Pixel coordinate grounding data:
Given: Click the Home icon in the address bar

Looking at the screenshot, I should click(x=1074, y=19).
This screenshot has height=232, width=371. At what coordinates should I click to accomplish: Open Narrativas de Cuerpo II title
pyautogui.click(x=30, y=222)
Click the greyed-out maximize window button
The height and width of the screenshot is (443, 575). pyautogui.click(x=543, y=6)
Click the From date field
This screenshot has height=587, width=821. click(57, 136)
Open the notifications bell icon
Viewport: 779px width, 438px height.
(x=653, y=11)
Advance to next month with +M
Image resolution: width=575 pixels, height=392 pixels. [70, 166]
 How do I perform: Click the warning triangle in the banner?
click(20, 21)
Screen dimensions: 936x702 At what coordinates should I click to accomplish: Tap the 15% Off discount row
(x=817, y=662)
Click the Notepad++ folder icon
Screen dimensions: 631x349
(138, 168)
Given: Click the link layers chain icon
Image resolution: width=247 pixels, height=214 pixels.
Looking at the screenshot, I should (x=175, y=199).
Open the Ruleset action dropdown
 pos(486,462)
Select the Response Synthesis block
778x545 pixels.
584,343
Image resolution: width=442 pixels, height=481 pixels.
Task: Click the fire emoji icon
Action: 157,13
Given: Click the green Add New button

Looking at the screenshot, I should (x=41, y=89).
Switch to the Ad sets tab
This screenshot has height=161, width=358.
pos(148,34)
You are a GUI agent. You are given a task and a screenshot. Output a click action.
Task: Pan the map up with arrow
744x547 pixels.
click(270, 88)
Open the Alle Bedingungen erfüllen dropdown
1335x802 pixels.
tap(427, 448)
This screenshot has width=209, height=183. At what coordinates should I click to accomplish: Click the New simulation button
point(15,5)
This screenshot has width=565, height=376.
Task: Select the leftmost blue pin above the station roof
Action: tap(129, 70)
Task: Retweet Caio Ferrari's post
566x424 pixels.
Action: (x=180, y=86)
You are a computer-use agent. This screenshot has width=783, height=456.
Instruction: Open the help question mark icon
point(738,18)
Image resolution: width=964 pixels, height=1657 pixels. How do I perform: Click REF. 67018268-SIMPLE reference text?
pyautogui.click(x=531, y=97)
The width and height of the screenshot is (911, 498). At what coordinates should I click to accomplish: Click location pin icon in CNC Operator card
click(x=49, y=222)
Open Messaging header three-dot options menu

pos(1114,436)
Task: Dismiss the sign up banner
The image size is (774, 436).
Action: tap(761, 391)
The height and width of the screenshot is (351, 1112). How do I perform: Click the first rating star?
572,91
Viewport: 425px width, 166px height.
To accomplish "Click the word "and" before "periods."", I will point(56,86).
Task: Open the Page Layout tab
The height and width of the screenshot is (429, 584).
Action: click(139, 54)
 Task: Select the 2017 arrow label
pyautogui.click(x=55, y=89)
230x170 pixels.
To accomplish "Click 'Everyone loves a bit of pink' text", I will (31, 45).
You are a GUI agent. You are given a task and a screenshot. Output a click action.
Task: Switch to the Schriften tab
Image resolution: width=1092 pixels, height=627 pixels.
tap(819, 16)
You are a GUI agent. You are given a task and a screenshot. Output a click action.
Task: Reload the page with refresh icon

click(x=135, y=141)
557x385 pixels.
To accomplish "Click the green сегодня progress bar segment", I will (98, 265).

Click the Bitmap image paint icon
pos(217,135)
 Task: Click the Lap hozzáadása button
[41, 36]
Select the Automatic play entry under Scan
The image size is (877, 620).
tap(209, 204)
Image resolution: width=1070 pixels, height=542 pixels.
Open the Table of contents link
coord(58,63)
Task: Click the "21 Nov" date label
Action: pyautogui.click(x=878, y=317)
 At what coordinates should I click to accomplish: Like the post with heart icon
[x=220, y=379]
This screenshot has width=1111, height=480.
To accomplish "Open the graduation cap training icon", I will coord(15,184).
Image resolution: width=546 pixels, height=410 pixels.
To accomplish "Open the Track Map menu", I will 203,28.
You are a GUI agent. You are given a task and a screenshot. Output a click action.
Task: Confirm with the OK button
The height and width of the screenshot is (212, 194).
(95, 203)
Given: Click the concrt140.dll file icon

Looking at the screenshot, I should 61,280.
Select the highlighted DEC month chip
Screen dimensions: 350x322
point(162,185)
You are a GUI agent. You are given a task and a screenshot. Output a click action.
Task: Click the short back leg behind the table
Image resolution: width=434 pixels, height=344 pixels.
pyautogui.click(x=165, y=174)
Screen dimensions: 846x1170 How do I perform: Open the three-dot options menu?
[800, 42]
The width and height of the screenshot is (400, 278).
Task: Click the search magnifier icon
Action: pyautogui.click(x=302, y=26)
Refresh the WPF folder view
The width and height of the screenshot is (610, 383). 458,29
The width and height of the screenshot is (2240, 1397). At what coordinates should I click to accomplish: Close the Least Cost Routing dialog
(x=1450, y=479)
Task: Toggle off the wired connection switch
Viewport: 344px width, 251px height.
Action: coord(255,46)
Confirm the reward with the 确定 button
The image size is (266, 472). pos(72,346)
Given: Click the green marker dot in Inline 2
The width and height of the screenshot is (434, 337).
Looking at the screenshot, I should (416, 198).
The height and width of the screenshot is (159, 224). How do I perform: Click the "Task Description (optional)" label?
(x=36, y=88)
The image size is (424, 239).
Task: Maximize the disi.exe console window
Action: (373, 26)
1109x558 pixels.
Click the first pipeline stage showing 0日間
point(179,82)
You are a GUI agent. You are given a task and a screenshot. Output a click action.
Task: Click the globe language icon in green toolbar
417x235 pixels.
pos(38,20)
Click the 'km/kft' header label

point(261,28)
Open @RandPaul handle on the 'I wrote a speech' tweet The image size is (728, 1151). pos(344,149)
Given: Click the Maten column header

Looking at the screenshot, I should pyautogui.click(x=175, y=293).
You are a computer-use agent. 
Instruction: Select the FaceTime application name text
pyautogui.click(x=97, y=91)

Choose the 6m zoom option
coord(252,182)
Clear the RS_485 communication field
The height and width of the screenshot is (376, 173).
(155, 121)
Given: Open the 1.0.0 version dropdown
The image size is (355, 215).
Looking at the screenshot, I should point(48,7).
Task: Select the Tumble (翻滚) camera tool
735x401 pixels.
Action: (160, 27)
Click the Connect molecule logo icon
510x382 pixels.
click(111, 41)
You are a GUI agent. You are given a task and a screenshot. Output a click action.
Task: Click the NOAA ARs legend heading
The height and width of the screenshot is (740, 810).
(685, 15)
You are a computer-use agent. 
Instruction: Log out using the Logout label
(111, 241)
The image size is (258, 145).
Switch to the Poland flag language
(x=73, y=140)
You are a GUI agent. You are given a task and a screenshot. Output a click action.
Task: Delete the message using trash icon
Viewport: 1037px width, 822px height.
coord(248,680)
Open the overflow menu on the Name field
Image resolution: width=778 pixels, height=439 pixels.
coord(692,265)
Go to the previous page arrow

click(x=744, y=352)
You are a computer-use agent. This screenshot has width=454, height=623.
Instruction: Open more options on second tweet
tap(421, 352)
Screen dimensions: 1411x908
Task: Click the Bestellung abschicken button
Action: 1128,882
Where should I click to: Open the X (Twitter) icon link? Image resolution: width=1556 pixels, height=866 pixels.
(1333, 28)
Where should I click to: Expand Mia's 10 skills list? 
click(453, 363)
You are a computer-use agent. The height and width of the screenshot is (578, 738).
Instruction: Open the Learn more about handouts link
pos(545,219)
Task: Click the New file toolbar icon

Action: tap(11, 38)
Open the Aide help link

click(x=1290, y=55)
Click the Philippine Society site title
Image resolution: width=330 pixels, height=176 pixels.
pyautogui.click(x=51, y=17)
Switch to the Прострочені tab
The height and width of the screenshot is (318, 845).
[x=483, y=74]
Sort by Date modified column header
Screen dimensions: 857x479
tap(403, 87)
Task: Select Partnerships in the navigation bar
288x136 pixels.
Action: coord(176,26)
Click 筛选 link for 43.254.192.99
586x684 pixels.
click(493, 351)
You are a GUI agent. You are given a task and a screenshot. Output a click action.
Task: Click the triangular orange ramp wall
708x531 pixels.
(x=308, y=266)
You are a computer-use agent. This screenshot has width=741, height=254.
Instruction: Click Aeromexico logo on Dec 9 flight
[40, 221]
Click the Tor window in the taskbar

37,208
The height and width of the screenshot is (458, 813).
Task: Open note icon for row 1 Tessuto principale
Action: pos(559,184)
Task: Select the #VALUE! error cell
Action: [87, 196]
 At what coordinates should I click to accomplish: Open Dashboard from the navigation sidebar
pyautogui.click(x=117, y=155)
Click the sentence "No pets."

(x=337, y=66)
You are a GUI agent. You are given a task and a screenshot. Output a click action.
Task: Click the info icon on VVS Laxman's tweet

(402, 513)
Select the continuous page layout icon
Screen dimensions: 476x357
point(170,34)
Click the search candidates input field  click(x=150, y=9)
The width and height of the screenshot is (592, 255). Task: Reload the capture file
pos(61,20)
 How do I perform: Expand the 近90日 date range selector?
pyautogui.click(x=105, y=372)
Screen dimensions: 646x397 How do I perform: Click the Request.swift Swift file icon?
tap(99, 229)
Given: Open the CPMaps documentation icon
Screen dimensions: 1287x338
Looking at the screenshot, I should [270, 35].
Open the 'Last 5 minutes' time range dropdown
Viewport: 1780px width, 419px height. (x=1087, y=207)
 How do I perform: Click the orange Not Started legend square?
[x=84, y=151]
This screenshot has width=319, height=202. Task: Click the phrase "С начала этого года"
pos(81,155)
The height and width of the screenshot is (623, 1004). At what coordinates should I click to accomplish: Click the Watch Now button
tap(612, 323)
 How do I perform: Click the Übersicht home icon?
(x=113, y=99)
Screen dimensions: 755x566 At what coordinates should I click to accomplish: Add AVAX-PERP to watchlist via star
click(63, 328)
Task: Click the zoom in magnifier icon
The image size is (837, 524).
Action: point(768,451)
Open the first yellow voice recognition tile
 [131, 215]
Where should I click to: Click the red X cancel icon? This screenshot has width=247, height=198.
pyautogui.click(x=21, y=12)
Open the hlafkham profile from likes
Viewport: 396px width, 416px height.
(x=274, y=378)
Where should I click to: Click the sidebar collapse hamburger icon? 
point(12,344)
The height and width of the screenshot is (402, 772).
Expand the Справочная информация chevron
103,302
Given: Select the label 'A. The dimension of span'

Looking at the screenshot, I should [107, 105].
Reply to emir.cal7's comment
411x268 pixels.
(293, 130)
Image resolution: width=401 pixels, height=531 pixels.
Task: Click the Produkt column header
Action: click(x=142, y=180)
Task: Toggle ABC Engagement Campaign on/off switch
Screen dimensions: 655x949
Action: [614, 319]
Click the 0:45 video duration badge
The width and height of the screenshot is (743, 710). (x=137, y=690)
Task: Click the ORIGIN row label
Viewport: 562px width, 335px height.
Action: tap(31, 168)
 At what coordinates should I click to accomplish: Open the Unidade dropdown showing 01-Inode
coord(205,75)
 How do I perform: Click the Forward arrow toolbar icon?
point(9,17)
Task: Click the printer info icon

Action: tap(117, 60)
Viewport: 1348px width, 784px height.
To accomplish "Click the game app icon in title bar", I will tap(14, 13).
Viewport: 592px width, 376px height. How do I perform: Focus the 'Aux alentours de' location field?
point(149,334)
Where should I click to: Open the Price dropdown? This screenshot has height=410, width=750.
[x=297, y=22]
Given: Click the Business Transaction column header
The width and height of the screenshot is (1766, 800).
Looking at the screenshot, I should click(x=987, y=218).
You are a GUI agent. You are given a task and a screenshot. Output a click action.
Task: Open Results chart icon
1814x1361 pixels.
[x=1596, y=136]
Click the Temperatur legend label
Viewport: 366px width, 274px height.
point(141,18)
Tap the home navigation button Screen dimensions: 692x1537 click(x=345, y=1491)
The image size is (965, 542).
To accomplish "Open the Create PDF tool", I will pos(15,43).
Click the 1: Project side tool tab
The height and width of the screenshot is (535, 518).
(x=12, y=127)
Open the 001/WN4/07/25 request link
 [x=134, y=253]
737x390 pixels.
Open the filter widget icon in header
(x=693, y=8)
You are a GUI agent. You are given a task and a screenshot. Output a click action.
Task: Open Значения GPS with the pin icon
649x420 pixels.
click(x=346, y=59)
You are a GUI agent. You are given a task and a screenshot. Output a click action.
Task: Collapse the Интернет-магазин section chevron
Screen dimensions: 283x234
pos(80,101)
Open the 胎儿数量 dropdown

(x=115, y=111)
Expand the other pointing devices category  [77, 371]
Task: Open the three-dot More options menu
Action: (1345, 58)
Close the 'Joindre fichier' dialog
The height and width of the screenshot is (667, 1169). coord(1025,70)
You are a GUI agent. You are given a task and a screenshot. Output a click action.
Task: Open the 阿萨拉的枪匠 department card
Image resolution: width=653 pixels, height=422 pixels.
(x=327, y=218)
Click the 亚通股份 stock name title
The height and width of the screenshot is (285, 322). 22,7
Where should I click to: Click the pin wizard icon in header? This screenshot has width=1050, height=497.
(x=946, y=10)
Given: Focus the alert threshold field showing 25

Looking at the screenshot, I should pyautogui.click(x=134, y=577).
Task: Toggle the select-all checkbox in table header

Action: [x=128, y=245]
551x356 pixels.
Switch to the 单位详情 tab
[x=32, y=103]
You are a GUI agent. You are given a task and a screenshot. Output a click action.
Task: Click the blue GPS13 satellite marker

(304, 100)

__Exercise directions__. Whenever a line above has the word "will" in it, copy that line.

__Answer space__.
To accomplish "Click the word "and" before "periods."", I will point(56,86).
To accomplish "Click 'Everyone loves a bit of pink' text", I will (31, 45).
To accomplish "Click the green сегодня progress bar segment", I will (98, 265).
To accomplish "Open the graduation cap training icon", I will coord(15,184).
To accomplish "Open the Track Map menu", I will 203,28.
To accomplish "Click the game app icon in title bar", I will tap(14, 13).
To accomplish "Open the Create PDF tool", I will pos(15,43).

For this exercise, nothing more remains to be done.